This is the heart. Now for a good rum, you want lots of flavor (and the headache with it) so you start collecting as soon as it starts to rise. For a whiskey, I tend to collect when the temperature hits 78C. For clean spirits, I wait till the temperature stabilizes. The same occurs at the tails. The temperature suddenly heads for the 90's, and that's again when you decide to cut it as the higher alcohol start to evaporate and collect. This I do by the highly accurate method of tasting it.
The Omnipresent Mecakyrios advises how he uses a Doubler with a pot still ...
I would fill the boiler to the normal capacity with my wash. I would fill the doubler 1/3 full with wash as well (sometimes I would put in 50/50 wash and neutral spirit in the doubler). I would run my batch. If I still had another run to do that day I would throw our the spent wash in the boiler, fill the boiler with the new wash to be ran, add the liquid that was in the doubler into the boiler with the new wash, fill the doubler with new wash adding to it the tails of the run that I had just finished, and start the run. I keep doing this until I have no more wash to be ran.
At the end of a day's run, I toss out the boiler and doubler liquids. I keep the tails until my next run. Sometimes, if I have patience enough, I will store the distillates of that days run and add them to a previous run's distillate. In other words, let's say that a month ago I did a run and had collected one unit of distillate from the first run of the day, a second unit from the second run of the day and a third unit from the last run of the day. I will combine all of the units together and mix them up real good. I will then take one unit worth of distillate and set it aside. I will take the remaining distillate and put it into a container and label it with the date. The unit that I had put aside is for me to drink while I wait for a whole month to go by. Then let's say I did a run today and had collected three units of distillate. I will combine these, put one unit worth aside and add the rest to last months run. I will continue to do this until I have a month of down time.
During the down time I clean out the still real good and take the bottle of several months worth of distillate and draw of one unit worth for me to drink, the rest of the several month collection is bottled, sealed, labeled and stored away and forget about it until a special occasion happens when a good aged product is called for.
My still is 6l, I usually put in a 3l wash ( or 1.5l if it's a lumpy fruit wash ), I discard the first 10ml and then put a jug under the outlet, every 50ml I swap jugs and transfer the spirit to a bottle. I sit there with a shot glass, a spit bucket and a glass of water and every so often I collect a few drops from the outlet and taste. It's up to my tongue where I stop collecting.
Big tip - before mixing fractions try mixing a small quantity separately - some of the later fractions have a bad habit of suddenly clouding when added to the earlier.
My final ABV - using a set of volumetrics in the lab is 60% on the first run, for Eau de vie I don't often do a second run but sometimes I will add all fractions from previous runs to last was and collect that with a lot of care.
If it's relevant my lyne arm is 1m long and has a slight upward incline.

Item-finding records:
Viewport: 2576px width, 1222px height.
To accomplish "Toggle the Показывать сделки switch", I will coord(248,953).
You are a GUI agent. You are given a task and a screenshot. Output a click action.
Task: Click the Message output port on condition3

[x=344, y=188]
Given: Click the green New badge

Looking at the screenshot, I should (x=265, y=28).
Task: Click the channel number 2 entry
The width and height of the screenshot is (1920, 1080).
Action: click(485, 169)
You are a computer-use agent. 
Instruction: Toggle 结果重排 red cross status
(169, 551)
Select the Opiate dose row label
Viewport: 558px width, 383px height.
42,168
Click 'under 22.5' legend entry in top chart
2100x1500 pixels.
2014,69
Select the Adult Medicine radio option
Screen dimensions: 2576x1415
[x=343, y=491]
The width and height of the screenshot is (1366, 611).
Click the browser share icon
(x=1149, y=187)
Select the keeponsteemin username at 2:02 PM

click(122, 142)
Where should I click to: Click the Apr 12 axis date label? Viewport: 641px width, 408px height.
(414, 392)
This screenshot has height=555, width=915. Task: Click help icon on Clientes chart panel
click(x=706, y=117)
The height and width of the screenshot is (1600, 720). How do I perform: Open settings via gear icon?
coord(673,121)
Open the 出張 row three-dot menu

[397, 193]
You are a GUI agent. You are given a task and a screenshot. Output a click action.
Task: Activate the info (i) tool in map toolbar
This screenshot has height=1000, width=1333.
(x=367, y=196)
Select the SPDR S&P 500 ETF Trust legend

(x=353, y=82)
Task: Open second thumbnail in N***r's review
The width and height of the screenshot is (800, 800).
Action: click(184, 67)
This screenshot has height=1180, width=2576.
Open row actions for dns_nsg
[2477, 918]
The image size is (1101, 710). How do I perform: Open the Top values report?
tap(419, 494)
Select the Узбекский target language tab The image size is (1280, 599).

Required actions =
**1)** According to the distilling excerpt, why should a small quantity of fractions be mixed separately before the fractions are combined? Answer in one to three sentences.
**2)** Copy out the passage of the distilling excerpt starting at "My still is" and ending at "slight upward incline.".

Outputs for the tasks =
**1)** Some of the later fractions can suddenly turn cloudy when they are added to the earlier ones. Testing a small mix first shows whether this will happen before the full quantities are combined.

**2)**
My still is 6l, I usually put in a 3l wash ( or 1.5l if it's a lumpy fruit wash ), I discard the first 10ml and then put a jug under the outlet, every 50ml I swap jugs and transfer the spirit to a bottle. I sit there with a shot glass, a spit bucket and a glass of water and every so often I collect a few drops from the outlet and taste. It's up to my tongue where I stop collecting.
Big tip - before mixing fractions try mixing a small quantity separately - some of the later fractions have a bad habit of suddenly clouding when added to the earlier.
My final ABV - using a set of volumetrics in the lab is 60% on the first run, for Eau de vie I don't often do a second run but sometimes I will add all fractions from previous runs to last was and collect that with a lot of care.
If it's relevant my lyne arm is 1m long and has a slight upward incline.